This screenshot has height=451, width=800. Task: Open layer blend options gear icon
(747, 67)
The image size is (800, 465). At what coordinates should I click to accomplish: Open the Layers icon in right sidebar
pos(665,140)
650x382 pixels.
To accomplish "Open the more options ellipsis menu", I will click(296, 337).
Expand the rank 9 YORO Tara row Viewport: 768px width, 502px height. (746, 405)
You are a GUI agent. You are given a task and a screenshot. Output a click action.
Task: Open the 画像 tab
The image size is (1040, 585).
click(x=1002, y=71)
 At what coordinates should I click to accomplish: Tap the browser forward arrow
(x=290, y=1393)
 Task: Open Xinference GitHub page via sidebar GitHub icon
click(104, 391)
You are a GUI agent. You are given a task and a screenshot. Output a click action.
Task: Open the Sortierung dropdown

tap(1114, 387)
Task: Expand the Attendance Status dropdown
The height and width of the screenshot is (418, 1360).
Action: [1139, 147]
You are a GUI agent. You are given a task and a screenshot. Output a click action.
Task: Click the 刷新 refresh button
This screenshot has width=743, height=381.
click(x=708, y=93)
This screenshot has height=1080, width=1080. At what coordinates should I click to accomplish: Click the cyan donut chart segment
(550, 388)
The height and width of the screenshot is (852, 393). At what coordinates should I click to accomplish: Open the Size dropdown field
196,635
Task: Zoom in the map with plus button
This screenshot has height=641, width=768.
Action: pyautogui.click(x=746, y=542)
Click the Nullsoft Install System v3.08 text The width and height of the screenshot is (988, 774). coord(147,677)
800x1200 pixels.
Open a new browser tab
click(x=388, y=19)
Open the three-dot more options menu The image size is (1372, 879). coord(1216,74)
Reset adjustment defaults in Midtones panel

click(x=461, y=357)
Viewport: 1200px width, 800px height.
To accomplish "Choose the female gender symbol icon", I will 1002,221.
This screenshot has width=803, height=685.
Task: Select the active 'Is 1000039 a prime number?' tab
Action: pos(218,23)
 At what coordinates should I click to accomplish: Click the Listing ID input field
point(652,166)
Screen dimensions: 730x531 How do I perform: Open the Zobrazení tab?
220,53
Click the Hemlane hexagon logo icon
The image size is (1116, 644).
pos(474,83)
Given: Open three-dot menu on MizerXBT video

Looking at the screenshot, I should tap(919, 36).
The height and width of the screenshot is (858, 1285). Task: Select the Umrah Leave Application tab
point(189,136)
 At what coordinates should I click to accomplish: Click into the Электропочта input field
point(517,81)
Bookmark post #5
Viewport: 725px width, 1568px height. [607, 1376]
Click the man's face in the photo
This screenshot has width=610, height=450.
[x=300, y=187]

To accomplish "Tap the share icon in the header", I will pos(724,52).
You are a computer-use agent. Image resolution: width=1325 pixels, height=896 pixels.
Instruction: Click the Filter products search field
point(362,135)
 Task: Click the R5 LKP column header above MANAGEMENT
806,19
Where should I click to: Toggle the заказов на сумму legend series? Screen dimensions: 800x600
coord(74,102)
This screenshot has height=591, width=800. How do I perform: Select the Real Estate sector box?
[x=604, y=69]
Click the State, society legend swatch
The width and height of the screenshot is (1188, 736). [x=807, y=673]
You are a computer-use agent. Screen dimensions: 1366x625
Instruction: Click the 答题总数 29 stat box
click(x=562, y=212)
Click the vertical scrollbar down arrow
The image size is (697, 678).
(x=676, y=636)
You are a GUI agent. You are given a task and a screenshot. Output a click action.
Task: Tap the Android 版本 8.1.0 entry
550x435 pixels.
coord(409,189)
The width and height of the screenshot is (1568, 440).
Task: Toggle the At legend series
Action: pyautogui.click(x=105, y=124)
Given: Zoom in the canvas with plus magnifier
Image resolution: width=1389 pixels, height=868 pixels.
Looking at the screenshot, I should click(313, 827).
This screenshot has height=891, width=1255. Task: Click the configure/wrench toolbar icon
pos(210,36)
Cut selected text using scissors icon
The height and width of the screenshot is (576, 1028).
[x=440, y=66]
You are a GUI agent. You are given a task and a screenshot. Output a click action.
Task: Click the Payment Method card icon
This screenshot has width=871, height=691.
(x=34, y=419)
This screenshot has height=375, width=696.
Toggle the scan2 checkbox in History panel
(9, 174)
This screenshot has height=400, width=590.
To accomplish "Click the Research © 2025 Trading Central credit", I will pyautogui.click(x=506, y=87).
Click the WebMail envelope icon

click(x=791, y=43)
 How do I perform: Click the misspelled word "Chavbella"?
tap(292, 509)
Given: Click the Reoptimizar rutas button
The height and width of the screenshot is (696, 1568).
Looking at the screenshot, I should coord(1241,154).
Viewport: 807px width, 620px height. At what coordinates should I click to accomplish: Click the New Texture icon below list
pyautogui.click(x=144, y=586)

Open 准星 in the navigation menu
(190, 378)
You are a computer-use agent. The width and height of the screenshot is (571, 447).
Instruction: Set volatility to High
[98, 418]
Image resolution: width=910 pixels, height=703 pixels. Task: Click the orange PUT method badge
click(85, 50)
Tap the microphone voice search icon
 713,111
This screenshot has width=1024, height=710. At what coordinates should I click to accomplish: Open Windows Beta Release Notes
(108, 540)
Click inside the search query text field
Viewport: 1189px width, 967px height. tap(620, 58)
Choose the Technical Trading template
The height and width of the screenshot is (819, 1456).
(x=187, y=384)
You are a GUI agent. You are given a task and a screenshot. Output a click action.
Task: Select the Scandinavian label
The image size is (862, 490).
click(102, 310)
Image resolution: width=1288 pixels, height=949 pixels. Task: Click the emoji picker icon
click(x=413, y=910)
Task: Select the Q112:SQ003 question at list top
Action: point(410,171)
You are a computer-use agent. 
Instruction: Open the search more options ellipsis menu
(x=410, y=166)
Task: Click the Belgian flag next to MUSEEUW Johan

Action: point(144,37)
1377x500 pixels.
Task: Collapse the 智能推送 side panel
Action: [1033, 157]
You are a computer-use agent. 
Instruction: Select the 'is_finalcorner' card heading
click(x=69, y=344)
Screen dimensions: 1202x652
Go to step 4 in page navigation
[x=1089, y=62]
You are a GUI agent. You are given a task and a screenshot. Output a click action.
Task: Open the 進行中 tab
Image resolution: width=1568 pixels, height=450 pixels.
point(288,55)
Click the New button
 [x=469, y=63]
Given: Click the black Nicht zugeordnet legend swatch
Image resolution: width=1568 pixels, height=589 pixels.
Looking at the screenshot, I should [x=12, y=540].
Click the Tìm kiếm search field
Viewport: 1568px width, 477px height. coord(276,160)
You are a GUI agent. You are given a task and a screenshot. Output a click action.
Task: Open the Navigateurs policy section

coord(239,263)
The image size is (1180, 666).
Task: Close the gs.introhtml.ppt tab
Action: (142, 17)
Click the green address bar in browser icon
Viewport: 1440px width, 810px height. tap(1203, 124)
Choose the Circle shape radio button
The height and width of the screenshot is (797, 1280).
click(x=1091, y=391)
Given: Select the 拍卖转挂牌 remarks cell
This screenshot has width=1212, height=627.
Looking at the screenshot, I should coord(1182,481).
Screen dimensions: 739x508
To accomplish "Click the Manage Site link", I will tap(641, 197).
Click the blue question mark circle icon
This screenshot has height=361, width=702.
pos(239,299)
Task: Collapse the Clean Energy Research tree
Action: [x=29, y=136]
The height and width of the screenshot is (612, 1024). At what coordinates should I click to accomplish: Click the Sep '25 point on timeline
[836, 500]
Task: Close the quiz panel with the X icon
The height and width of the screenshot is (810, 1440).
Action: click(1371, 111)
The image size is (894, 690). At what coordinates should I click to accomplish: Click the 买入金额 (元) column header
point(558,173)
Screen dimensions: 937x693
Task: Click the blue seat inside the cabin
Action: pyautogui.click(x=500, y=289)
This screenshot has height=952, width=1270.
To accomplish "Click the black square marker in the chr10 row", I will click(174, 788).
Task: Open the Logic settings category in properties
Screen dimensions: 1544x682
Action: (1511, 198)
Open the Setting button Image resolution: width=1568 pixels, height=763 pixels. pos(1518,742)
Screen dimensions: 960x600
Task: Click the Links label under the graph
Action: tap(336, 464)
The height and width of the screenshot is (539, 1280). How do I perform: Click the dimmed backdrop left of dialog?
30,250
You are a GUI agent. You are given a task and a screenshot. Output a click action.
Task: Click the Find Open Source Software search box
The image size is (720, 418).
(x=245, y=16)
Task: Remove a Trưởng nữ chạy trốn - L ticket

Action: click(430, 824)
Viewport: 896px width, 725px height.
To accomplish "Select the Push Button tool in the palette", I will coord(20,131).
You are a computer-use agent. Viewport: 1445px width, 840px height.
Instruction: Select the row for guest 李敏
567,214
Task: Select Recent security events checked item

Exercise brief
Please give a word-for-word repetition of the lines from the one containing "The height and width of the screenshot is (539, 1280)." through the last line of the data above, including both, and nothing besides.

Solved problem
The height and width of the screenshot is (539, 1280). How do I perform: Click the dimmed backdrop left of dialog?
30,250
You are a GUI agent. You are given a task and a screenshot. Output a click action.
Task: Click the Find Open Source Software search box
The image size is (720, 418).
(x=245, y=16)
Task: Remove a Trưởng nữ chạy trốn - L ticket

Action: click(430, 824)
Viewport: 896px width, 725px height.
To accomplish "Select the Push Button tool in the palette", I will coord(20,131).
You are a computer-use agent. Viewport: 1445px width, 840px height.
Instruction: Select the row for guest 李敏
567,214
Task: Select Recent security events checked item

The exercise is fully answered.